Setelah rapat itu, Ali mengajak ibunya ke mall. Untuk pertama kali dalam hidupnya, Sutini menginjakkan kaki di mall.
“Bu, ayo kita beli pakaian,” kata Ali sambil menggandeng tangan ibunya.
Sutini melihat-lihat sekitar, matanya membesar melihat harga-harga pakaian. “Astaghfirullah, Ali! Harga bajunya mahal sekali. Ngapain kita beli di sini? Di pasar lebih murah!”
Ali tersenyum sabar. “Sudah, Bu. Anggap saja ini hadiah buat Ibu. Jangan pikirkan harga. Yang penting Ibu nyaman dan senang.”
Sutini masih menggeleng, tetapi akhirnya menurut setelah Ali tetap bersikeras membelikannya beberapa helai pakaian. Setelah itu, mereka pergi ke toko buku.
Sutini mengira Ali akan membeli buku untuk kuliahnya. Namun, ia melihat putranya berjalan ke bagian bisnis dan pertanian.
“Ali, kamu mau beli buku tentang apa?”
Ali tersenyum. “Aku mau belajar tentang peternakan ayam, Bu. Siapa tahu nanti bisa jadi bisnis yang bagus.”
Hari itu, Ali dan Sutini kembali ke Halmora. Perjalanan panjang dari Adara membuat mereka lelah, tetapi Ali tampak bersemangat. Namun, selama tiga hari berikutnya, Ali jarang terlihat di rumah. Ia lebih banyak menghabiskan waktu bersama Nando. Mereka sering pergi entah ke mana, dan Sutini hanya bisa menghela napas setiap kali melihat putranya berangkat pagi dan pulang malam.
Hingga suatu sore, Ali dan Nando pulang dengan wajah penuh senyum. Di tangan Ali, ada sebuah map cokelat. Ia menyerahkannya kepada ibunya.
“Bu, lihat ini,” kata Ali, suaranya penuh semangat.
Sutini membuka map itu dengan alis berkerut. Matanya membesar ketika melihat isi dokumen di dalamnya. “Akta tanah?” tanyanya terkejut. “Ali, ini apa?”

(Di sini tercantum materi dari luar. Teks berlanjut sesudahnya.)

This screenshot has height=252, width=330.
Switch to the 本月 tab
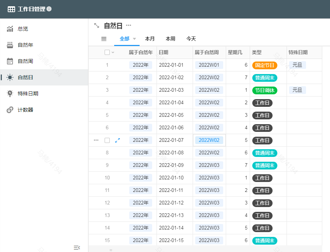[150, 39]
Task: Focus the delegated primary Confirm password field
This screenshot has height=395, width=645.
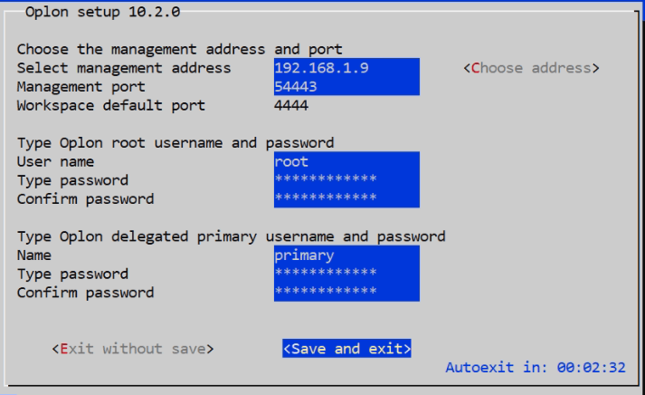Action: click(x=346, y=292)
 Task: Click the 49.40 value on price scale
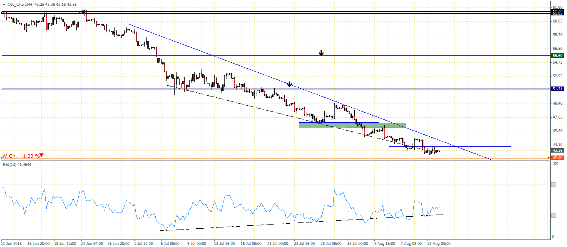click(557, 104)
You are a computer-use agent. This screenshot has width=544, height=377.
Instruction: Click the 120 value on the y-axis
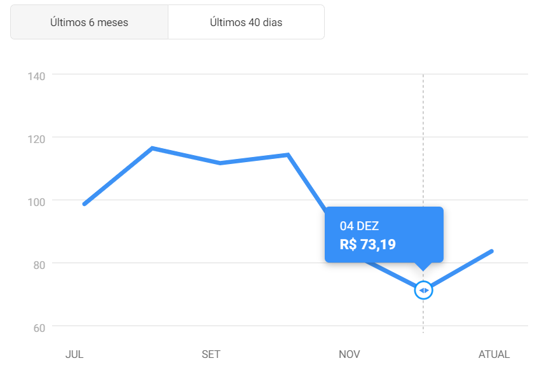click(36, 140)
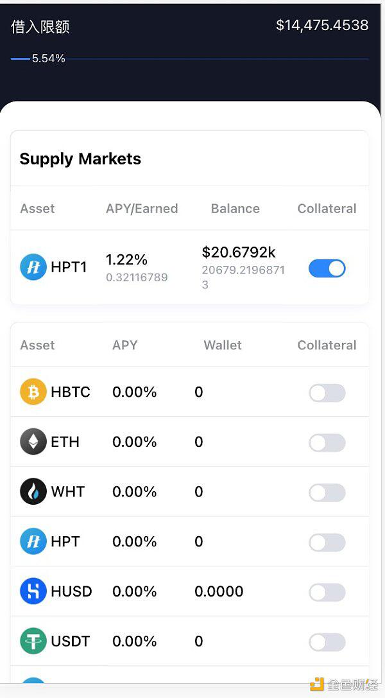Click the HPT token icon
This screenshot has width=385, height=698.
coord(33,541)
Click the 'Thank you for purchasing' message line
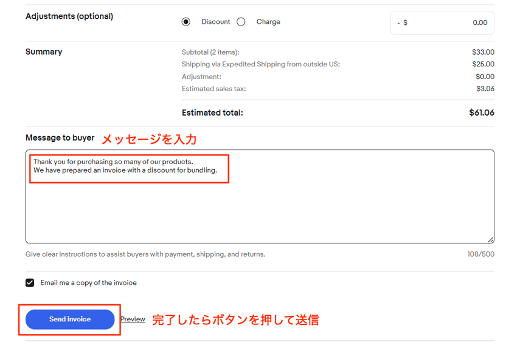 click(113, 162)
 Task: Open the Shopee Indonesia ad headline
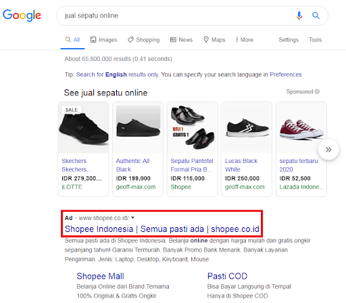(162, 229)
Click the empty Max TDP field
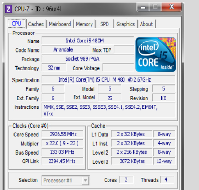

Ali tersenyum lebar. “Aku beli lahan, Bu. Ini untuk usaha kami nanti. Aku dan Nando sudah survei tempatnya, strategis banget untuk peternakan ayam.”
Sutini masih tertegun. “Dari mana kamu dapat uang sebanyak ini, Ali?” tanyanya dengan nada khawatir.
Ali duduk di samping ibunya dan menatapnya lembut. “Semuanya dari saham, Bu. Aku sudah cerita, kan? Aku investasikan sebagian uangku, lalu hasilnya aku pakai untuk modal usaha.”
Sutini menghela napas, masih sulit percaya bagaimana anaknya bisa tiba-tiba punya uang banyak. Namun, setiap kali Ali menjelaskan, semuanya terdengar masuk akal.
“Ya sudah, Nak. Ibu percaya. Tapi jangan lupa, rezeki itu harus halal dan berkah.”
Ali mengangguk mantap. “Tentu, Bu. Justru ini usaha jangka panjang, biar kita nggak hanya bergantung pada saham.”
Sutini tersenyum kecil, hatinya sedikit tenang. Ia hanya berharap, apa pun yang dilakukan anaknya, akan membawa kebaikan untuk mereka.